====== AUSZUG
Head of Business Unit Visual Computing, Fraunhofer Austria Research GmbH
Dr.in rer. nat. Eva Eggeling
Interview am 28.01. 2016
Liebe Frau Dr.in Eggeling, Sie sind Leiterin des Geschäftsbereiches Visual Computing von Fraunhofer Austria in Graz. Wie war Ihr erster Eindruck von der Stadt, als Sie aus den USA nach Graz gekommen sind?
Eggeling: Ich bin in Deutschland aufgewachsen und war, bevor ich 2008 nach Graz gekommen bin, lange Jahre in den USA, an der Carnegie Mellon University (CMU) in Pittsburgh. Was mir zuerst positiv auffiel, war das mediterrane Klima und Lebensgefühl. Durchaus im Kontrast zur sehr amerikanischen Stadt Pittsburgh - da macht man Downtown Geschäfte und geht nicht flanieren. Die Innenstadt mit der Fußgängerzone, ihren Gastgärten und Kaffeehäusern, das war einer der ersten Eindrücke von Graz. Und ich muss gestehen, dass ich Graz vor meinem Engagement bei Fraunhofer Austria gar nicht kannte und auf der Landkarte erst nachsehen musste, wo genau die Stadt liegt.
Nach meinen ersten Besuchen war klar, dass sich ein zweiter Blick lohnt. Es stand damals die Entscheidung an, ob wir mit Kind und Kegel zurück nach Europa übersiedeln. Graz hatte für mich auch ein wenig „das Flair von Urlaub". Damals, im Jahr 2008, erschien die Stadt für mich nur wenig international. Die Beschriftungen zu den Sehenswürdigkeiten waren nicht immer vorhanden und nicht mehrsprachig und Graz war meinem Eindruck nach nicht auf internationale Touristen ausgerichtet. Heutzutage findet man solche Sachen schon eher.
============
**ZU BEARBEITENDE AUFGABEN**
1. Prüfen Sie, ob die folgenden Aussagen mit dem Interview übereinstimmen, und antworten Sie jeweils mit Ja oder Nein samt den entscheidenden Worten aus dem Interview im genauen Wortlaut: (a) Eggeling war vor ihrem Umzug nach Graz im Jahr 2008 lange in den USA. (b) Eggeling kannte Graz bereits vor ihrem Engagement bei Fraunhofer Austria. (c) Im Jahr 2008 waren die Beschriftungen zu den Sehenswürdigkeiten in Graz stets mehrsprachig.
2. Extrahieren Sie aus dem Interview die Passage zwischen „Eggeling: Ich bin“ und „die Stadt liegt.“, beide eingeschlossen.
====== AUSZUG AUS DATENSÄTZEN
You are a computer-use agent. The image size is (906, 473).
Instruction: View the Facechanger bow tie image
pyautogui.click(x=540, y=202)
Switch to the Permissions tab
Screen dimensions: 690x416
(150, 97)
============
**ERGEBNISSE JE AUFGABE**
1.
(a) Ja: „bevor ich 2008 nach Graz gekommen bin, lange Jahre in den USA, an der Carnegie Mellon University (CMU) in Pittsburgh“
(b) Nein: „dass ich Graz vor meinem Engagement bei Fraunhofer Austria gar nicht kannte“
(c) Nein: „Die Beschriftungen zu den Sehenswürdigkeiten waren nicht immer vorhanden und nicht mehrsprachig“

2.
Eggeling: Ich bin in Deutschland aufgewachsen und war, bevor ich 2008 nach Graz gekommen bin, lange Jahre in den USA, an der Carnegie Mellon University (CMU) in Pittsburgh. Was mir zuerst positiv auffiel, war das mediterrane Klima und Lebensgefühl. Durchaus im Kontrast zur sehr amerikanischen Stadt Pittsburgh - da macht man Downtown Geschäfte und geht nicht flanieren. Die Innenstadt mit der Fußgängerzone, ihren Gastgärten und Kaffeehäusern, das war einer der ersten Eindrücke von Graz. Und ich muss gestehen, dass ich Graz vor meinem Engagement bei Fraunhofer Austria gar nicht kannte und auf der Landkarte erst nachsehen musste, wo genau die Stadt liegt.